C’est intéressant en tant qu’intervenant d’accompagner le flux de la parole de groupe, de tendre l’oreille auprès de ceux ou celles qui se taisent aussi et de « sentir » quand les faire intervenir. Les tournages de ces films se sont organisés comme des rendez-vous « spéciaux », souvent à l’extérieur du local. Le groupe se reconstituait alors en dehors, où chacun avait sa place de « coordinateur » pendant le tournage. Selon les films, il y avait la personne qui cadrait, celle qui s’occupait des accessoires, celle qui était en relation avec le lieu de tournage, celle qui jouait devant la caméra… Les personnes du groupe se repartissaient alors comme soutien à la création d’un seul, soutenant la personne dans son projet de film.

 

Mais parfois…

Dans l’ensemble de ces situations, la consigne est toujours un prétexte, une excuse pour créer un point de départ. Elle peut-être remodelée selon le groupe et les participants. L’atelier artistique permet aux personnes de se mettre en mouvement, en création, pour dire quelque chose de soi, soutenues par le groupe. C’est de l’expérience de groupe qu’advient la création. La thématique émerge par la singularité du groupe, elle n’est pas vraiment prévisible à l’avance.
Mais il y a aussi des impossibles. Quand les participants ne veulent pas du groupe.

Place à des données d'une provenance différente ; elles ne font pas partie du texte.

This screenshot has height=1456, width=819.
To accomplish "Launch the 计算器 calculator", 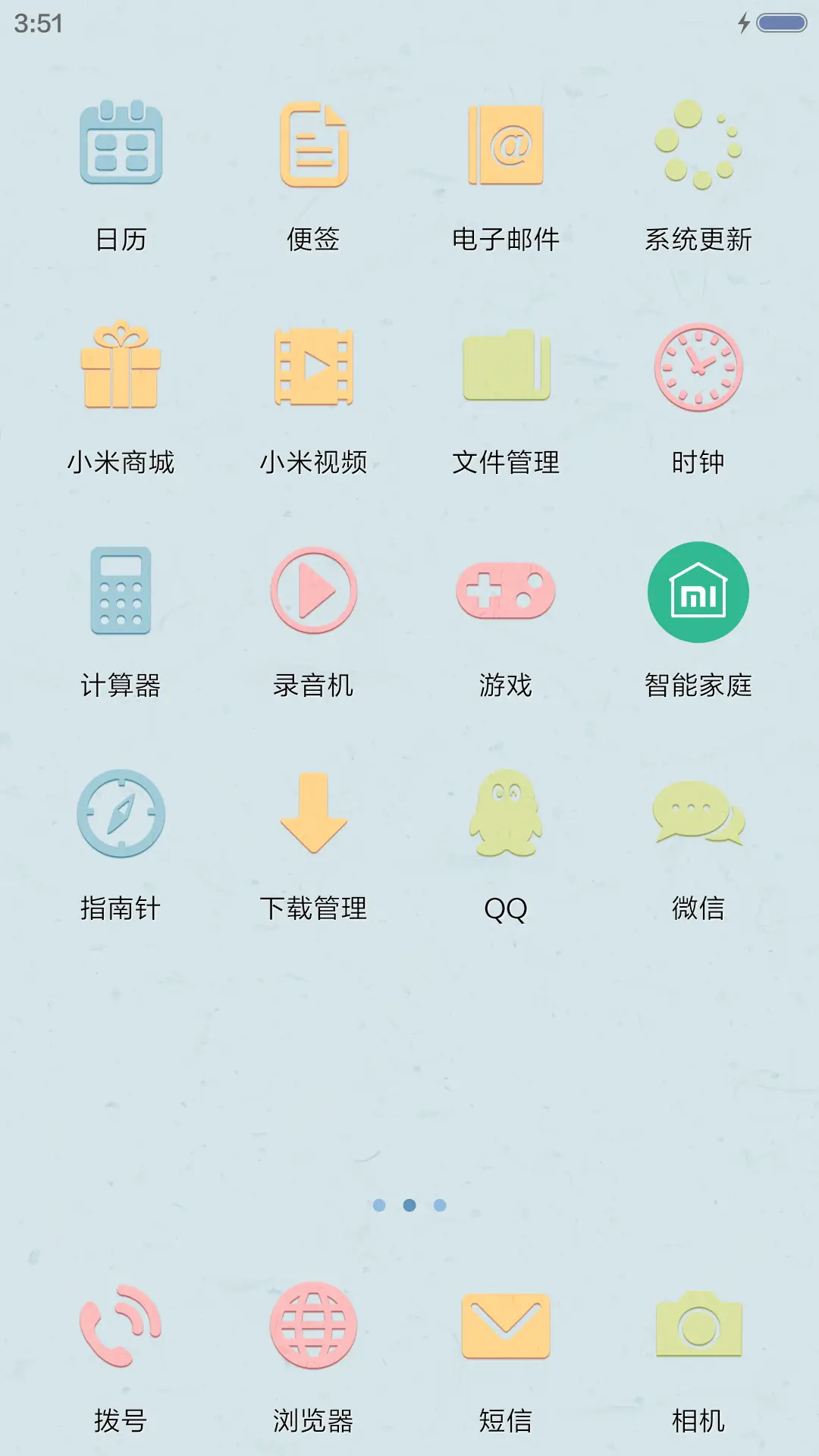I will coord(121,592).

Au sein de l’atelier documentaire mené auprès de lycéennes en CAP « soin à la personne », que je mentionne plus haut, un des groupes n’a pas réussi à se saisir de la thématique de l’atelier. Nous avions une classe de 31 élèves, divisée en neuf groupes. Chaque groupe rencontrait une personne âgée dans le cadre d’une collecte sonore de « mémoires de territoire ». Peu à peu, nous leur avons proposé de faire un documentaire court sur la rencontre avec la personne interviewée. Chaque groupe a su s’emparer de la proposition, de manière singulière. Par la collecte d’anecdotes, de photos d’archives personnelles, de prises de photos d’objets singuliers ramenés par les personnes âgées. Puis, chaque groupe a écrit une voix off revenant sur la rencontre en elle-même et ce qui les avait marqué.

Certains films ont été très aboutis, d’autres inachevés mais pas inaboutis (des pistes de créations ont été posées). Un des films nous a particulièrement étonnées à la fin de l’atelier. Le film ne travaillait pas la rencontre avec la personne âgée en elle-même, mais les animosités au sein de la classe des 31 élèves. Autrement dit, les tensions pré-existantes au sein du groupe de classe n’avaient pu être évacuées et ont été reconvoquées dans la création du film. Mais peut-être que cela n’a pas été exactement un échec, une adresse a malgré tout été faite au groupe classe, quelque chose a pu se dire à travers leur film.

In fine, un atelier de cinema peut avoir plusieurs entrées. Le groupe peut faire son film, tout en intégrant les propositions individuelles dans la création à plusieurs ou le groupe peut soutenir une personne dans sa création filmique, chacun assurant une fonction. L’avantage qu’a le cinema, en tant que medium artistique, est qu’il peut permettre d’expérimenter différentes positions aux participants.
On peut-être « regardeur » ou « regardé », soutenir l’autre ou être soutenu. Tout l’enjeu de la création en groupe est que chacun puisse faire cet aller-retour.
Il est toujours intéressant d’observer comment chacun peut s’emparer de la proposition de faire un film, medium collectif par excellence et marquer par son geste, la création cinématographique commune. Ainsi, quel que soit le chemin choisi, le film d’atelier est toujours une création à la fois collective et intime.